Even with all that, the Huskies have the most depth, the most versatility and, arguably, the most potential at one largely overlooked position: tight end.

“It’s a good problem to have,” UW tight ends coach Jordan Paopao said.

Senior Drew Sample, a Newport High product, has been a regular starter the past three seasons. A block-first tight end, Sample is as dependable as anyone on the roster.

“Having a guy like Drew Sample, this will be his room,” Paopao said. “He’s been around for awhile now, he knows how to operate and what to expect from me and he can keep those young guys in line.”

Sophomore Hunter Bryant was one of the Huskies’ brightest young players in 2017 before a knee injury in late October sidelined him for the rest of the regular season.
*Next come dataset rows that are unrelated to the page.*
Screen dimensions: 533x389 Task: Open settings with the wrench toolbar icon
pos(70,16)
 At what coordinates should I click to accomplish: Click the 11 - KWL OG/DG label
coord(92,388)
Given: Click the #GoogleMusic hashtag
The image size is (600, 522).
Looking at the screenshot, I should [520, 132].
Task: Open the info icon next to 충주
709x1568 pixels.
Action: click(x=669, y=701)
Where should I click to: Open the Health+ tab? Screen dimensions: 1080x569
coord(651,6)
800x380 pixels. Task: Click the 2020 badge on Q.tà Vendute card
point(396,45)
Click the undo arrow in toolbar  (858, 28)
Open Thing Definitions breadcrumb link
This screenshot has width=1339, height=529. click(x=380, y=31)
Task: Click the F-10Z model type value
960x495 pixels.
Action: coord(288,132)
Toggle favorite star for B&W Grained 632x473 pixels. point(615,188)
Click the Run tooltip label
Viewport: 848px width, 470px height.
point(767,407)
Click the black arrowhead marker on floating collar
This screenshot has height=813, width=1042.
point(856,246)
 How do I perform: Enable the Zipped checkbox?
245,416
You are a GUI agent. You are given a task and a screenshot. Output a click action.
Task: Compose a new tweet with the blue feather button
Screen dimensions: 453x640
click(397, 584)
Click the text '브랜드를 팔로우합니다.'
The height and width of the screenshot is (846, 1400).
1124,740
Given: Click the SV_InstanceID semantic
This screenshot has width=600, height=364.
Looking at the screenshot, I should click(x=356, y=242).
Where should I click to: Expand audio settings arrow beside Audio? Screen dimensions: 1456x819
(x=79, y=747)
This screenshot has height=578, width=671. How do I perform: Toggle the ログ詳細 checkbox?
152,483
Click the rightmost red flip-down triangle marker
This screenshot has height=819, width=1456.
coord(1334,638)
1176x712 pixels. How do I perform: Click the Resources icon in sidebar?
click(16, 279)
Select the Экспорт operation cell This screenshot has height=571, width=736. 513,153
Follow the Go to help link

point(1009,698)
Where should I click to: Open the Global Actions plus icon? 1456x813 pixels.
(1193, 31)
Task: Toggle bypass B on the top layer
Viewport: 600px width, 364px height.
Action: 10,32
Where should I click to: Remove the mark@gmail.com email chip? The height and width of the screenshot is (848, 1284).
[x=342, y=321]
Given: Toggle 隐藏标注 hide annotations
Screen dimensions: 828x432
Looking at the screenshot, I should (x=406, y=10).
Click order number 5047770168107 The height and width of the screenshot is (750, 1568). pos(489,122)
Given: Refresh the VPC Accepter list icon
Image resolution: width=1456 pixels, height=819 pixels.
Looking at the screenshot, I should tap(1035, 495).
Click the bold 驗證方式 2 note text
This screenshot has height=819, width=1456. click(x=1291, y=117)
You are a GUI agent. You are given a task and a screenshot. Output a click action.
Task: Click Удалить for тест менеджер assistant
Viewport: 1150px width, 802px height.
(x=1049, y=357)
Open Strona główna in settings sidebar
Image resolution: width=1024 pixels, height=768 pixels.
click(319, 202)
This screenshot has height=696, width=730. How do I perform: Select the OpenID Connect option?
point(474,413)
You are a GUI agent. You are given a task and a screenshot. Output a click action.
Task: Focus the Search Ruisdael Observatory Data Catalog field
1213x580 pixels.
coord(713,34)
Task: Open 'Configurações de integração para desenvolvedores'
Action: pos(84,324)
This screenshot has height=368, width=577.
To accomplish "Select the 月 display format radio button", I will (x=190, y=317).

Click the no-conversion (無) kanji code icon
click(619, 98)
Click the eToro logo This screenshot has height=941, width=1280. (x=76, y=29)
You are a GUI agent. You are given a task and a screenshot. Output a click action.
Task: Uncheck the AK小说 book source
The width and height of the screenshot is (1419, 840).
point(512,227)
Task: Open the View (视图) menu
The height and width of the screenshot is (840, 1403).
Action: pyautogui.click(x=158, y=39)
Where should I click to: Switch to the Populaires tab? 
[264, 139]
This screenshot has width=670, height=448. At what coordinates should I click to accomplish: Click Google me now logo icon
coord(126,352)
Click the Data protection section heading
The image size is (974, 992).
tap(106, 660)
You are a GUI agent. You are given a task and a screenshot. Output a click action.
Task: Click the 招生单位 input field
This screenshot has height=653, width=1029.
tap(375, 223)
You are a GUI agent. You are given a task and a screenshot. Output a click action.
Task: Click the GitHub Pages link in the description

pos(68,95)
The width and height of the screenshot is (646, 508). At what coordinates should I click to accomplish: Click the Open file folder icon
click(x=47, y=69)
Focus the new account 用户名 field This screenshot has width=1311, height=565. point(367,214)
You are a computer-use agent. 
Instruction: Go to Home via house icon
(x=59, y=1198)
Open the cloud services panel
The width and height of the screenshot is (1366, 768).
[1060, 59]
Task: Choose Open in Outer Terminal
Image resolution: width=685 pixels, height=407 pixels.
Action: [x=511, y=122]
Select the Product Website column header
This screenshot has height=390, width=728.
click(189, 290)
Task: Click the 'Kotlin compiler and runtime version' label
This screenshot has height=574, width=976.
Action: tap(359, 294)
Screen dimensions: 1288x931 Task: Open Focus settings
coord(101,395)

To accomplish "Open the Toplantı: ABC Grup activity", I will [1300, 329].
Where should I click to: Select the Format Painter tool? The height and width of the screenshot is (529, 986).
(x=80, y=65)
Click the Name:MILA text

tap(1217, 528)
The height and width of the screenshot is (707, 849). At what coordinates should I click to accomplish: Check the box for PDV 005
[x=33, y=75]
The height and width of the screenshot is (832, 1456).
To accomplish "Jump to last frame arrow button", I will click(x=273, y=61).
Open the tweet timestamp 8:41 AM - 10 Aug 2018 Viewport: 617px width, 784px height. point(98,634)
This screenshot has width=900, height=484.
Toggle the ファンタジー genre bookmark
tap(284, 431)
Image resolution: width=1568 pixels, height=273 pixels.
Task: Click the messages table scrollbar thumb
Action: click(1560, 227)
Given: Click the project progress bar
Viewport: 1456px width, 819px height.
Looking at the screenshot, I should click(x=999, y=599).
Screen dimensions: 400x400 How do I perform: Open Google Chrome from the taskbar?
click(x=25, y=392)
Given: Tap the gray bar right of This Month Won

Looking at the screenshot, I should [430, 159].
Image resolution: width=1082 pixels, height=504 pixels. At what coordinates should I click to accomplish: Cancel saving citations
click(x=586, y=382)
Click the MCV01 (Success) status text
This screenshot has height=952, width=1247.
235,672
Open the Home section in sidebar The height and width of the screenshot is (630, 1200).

He still finished third on the team in receptions (with 22, for 331 yards and one touchdown) and earned ESPN Freshman All-America honors.

“He’s obviously a guy who can stretch the field and make big-time plays, as you saw last year,” Sample said. “But he’s also playing a big role for us in the blocking game. He’s starting to come along there. For him, he’s taking steps to being more of an all-around tight end.”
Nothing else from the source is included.